★米国株式市場は大幅反発:米長期金利が大幅低下すると買い強まる
NYダウは700.53ドル高の33630.61ドル、ナスダックは264.05ポイント高の10569.29ポイントで取引を終了した。12月雇用統計が労働市場の過熱緩和を示唆したため金利先高観が後退し寄り付き後は上昇した。また、12月ISM非製造業景況指数が予想外にパンデミック以来の活動縮小域に落ち込んだため金利ピークの思惑に長期金利が一段と低下すると、ハイテク株の買いも強まり、株式相場全体を一段と押し上げた。また、ドル安で企業収益回復期待も広がり終盤にかけて一段高となり終了した。VIX指数は22.46から21.13へ低下した。
★NY外国為替市場:米金利低下とともにドル売りが優勢
ドル/円は、前日の12月ADP全米雇用報告など、今週発表の米雇用指標が良好な内容となったことを受けて、この日も米長期金利の上昇とともにドル買いが先行した。アジア時間に伝わった『日銀はイールドカーブコントロール(YCC)の再修正は急がない。12月決定の影響と効果を見極める』との報道も相場の支援材料となり、一時134.77円と日通し高値を更新した。ただ、米労働省が発表した12月米雇用統計で非農業部門雇用者数は前月比22.3万人増と予想の20.0万人増を上回ったものの、平均時給が前月比0.3%/前年比4.6%と予想の前月比0.4%/前年比5.0%を下回ったことが伝わると一転下落した。賃金インフレの減速が確認され、米連邦準備理事会(FRB)の金融引き締めが長期化するとの懸念が和らいだことで、米金利の低下とともにドル売りが優勢となった。その後発表の12月米ISM非製造業指数が予想を大きく下回り、好況と不況の分かれ目とされる50を割り込んだこともドル売りを促し、一時132.00円まで値を下げた。米長期金利の指標である米10年債利回りは3.74%台から3.54%台まで大幅に低下した。
ユーロ/ドルは、前日までに発表された米経済指標が軒並み良好な内容だったことから、この日もドル買いが先行した。NY序盤には一時1.0484ドルと日通し安値を更新した。ただ、12月米雇用統計で平均時給が予想を下回り、12月米ISM非製造業指数が低調だったことが伝わると、米金利の低下とともにドル売りが活発化し、一時1.0648ドルと日通し高値を更新した。主要通貨に対するドルの値動きを示すドルインデックスは一時103.87まで低下した。

やること:
米国市況の本文から「ユーロ/ドルは、前日までに発」から「時103.87まで低下した。」までの部分を書き写し、その中の「ドルインデックス」を「ドル指数」に置き換えること。

抽出データ:
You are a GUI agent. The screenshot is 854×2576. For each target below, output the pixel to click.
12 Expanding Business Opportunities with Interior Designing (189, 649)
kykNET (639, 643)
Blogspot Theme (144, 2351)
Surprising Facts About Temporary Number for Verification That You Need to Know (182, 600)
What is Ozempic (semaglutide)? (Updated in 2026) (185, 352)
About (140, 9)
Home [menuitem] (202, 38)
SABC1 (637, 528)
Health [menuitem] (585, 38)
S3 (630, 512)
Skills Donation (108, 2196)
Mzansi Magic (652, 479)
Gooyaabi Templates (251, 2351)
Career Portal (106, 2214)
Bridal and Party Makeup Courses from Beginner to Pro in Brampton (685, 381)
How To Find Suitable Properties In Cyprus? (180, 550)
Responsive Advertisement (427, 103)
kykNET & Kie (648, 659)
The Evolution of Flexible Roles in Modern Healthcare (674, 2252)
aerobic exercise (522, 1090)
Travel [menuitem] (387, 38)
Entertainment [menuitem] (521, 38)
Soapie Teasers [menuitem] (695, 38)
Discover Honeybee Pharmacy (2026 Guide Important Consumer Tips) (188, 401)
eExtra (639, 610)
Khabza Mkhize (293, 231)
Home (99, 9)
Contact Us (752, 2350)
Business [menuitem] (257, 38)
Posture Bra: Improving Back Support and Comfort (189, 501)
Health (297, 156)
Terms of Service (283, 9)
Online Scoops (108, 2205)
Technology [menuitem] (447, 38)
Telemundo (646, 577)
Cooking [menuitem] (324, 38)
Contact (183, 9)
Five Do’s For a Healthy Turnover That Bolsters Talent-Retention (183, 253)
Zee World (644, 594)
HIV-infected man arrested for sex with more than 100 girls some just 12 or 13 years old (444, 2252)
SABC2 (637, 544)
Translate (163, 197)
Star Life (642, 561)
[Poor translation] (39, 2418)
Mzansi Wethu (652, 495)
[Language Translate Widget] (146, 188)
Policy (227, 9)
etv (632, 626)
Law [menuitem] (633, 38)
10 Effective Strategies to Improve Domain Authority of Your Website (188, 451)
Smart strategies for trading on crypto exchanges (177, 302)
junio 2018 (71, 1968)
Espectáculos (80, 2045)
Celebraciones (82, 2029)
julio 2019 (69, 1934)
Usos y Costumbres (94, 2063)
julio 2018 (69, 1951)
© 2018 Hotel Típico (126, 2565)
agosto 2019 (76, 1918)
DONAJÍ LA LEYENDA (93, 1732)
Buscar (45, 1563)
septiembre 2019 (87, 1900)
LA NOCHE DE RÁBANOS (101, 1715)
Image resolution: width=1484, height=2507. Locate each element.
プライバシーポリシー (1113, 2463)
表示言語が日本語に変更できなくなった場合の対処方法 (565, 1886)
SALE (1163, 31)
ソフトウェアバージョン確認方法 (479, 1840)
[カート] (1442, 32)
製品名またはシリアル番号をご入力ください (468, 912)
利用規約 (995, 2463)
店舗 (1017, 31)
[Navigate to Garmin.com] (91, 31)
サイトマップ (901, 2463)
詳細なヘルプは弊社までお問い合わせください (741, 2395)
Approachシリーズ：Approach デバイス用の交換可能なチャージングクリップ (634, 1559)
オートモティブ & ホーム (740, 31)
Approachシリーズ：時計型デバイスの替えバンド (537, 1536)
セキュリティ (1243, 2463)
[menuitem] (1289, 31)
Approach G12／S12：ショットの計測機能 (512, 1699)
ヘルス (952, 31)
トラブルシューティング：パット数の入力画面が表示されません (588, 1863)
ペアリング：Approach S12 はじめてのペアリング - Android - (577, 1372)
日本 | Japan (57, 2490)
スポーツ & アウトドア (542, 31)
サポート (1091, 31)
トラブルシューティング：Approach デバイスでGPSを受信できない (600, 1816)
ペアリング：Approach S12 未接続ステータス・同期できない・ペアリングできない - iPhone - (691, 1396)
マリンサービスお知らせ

実行結果:
ユーロ/ドルは、前日までに発表された米経済指標が軒並み良好な内容だったことから、この日もドル買いが先行した。NY序盤には一時1.0484ドルと日通し安値を更新した。ただ、12月米雇用統計で平均時給が予想を下回り、12月米ISM非製造業指数が低調だったことが伝わると、米金利の低下とともにドル売りが活発化し、一時1.0648ドルと日通し高値を更新した。主要通貨に対するドルの値動きを示すドル指数は一時103.87まで低下した。